When he recalls his past achievements, in his great renunciation speech, he almost can't believe them: to think he did all that. He's a different man when he puts his magic robe on; when he resumes his ducal garments he's amusingly conscious of just how long it's been. That dukedom means more to him than to most Prosperos; he speaks with wounded passion of "the gates of Milan" being breached by his enemies. He could use more iron to balance his charm, but he has a delightfully believable relationship, both playful and wary, with Miranda, who's played by his real-life daughter, Ruby Joy.

She's a determined lass, who not only offers to carry logs for her Ferdinand (Caden Douglas) but actually does so. Their love scene becomes a wood-bearing contest, pushed to the verge of slapstick and then retreating into an enchantment that is itself enchanting. There's the same tact, the same mix of inventiveness and sensitivity, in Ryan Hollyman's thick-voiced Caliban (he seems to share an accent with Dr. Frankenstein's creation), who waits until the very end of his "isle is full of noises" speech to break our hearts. His encounters with Trinculo (Scott Hurst) and Stephano (Kristian Bruun) are the funniest, truest and most volatile in ages.

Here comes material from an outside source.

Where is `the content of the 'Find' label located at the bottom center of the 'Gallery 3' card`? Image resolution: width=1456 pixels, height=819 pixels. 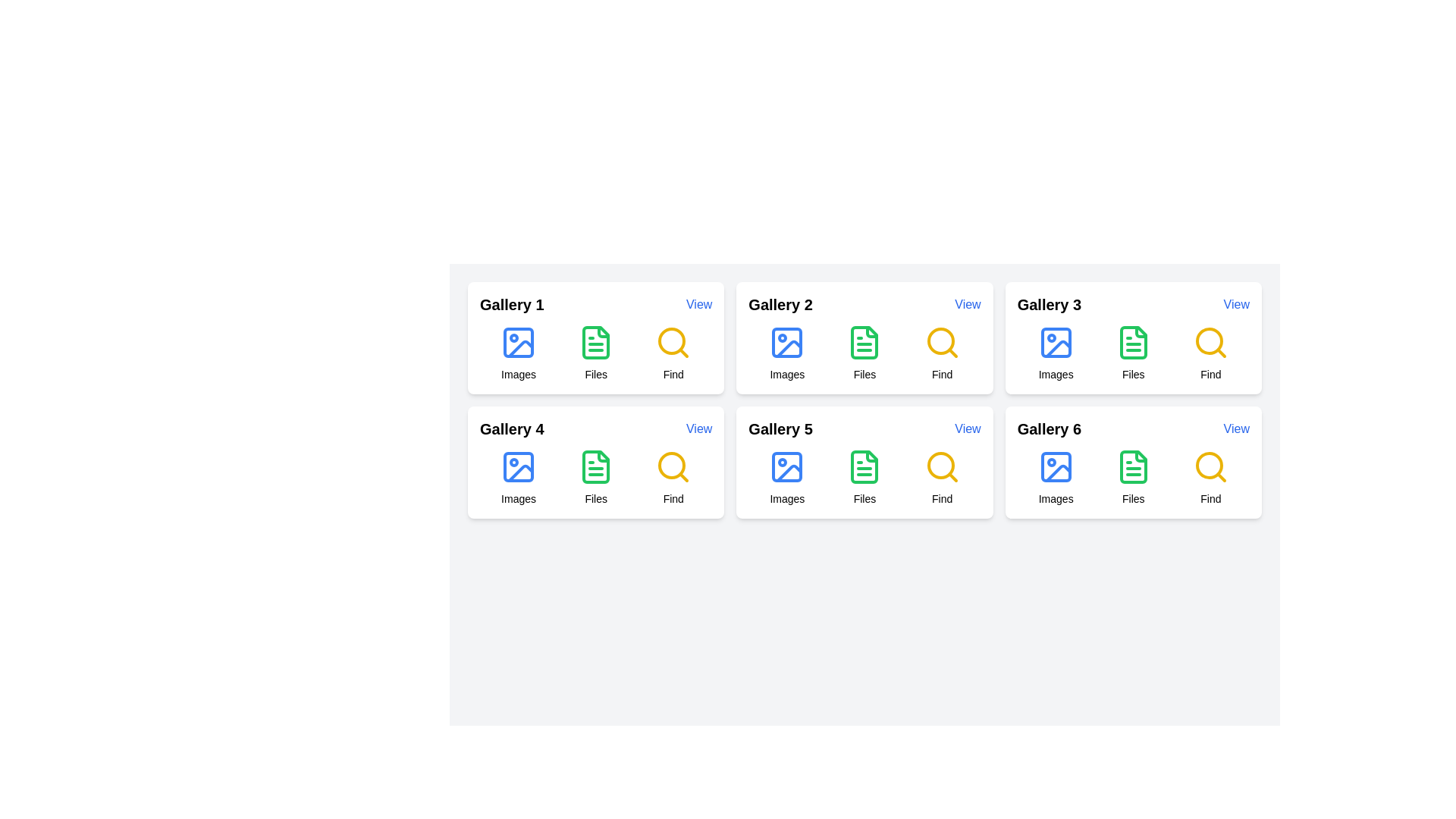 the content of the 'Find' label located at the bottom center of the 'Gallery 3' card is located at coordinates (1210, 374).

The courtiers' scenes, too, are unusually compelling; Sheldon Davis' tempter Antonio exerts a palpable hold over Richard Alan Campbell's tempted Sebastian; John Dolan is a beneficent Gonzalo; and Michael Rawley's Alonso sounds more of the king's guilt and remorse than any actor I remember. Even the minor lord Adrian (Alex Dault) has a personality, plus a cushion for his master to sit on and a mobile tree-stump on which to put it. Ariel (Jennifer Toulmin) is, as she herself says, "pertly done," rather like Peter Pan, in the days when Peter was played by a woman, exulting in the cleverness of him/her. The most magical thing about her, though, is her singing, of exquisite new settings by Jonathan Monro.

Both she and Miranda show an unusual compassion for Caliban at the end. The production doesn't downplay the darkness en route but its conclusion is, by current standards, remarkably un-bitter. It makes a nice change.

What this show has in spades that The Winter's Tale lacks is concentration: the sense that every moment counts and that each relates to the next. Even Jonson might have been charmed.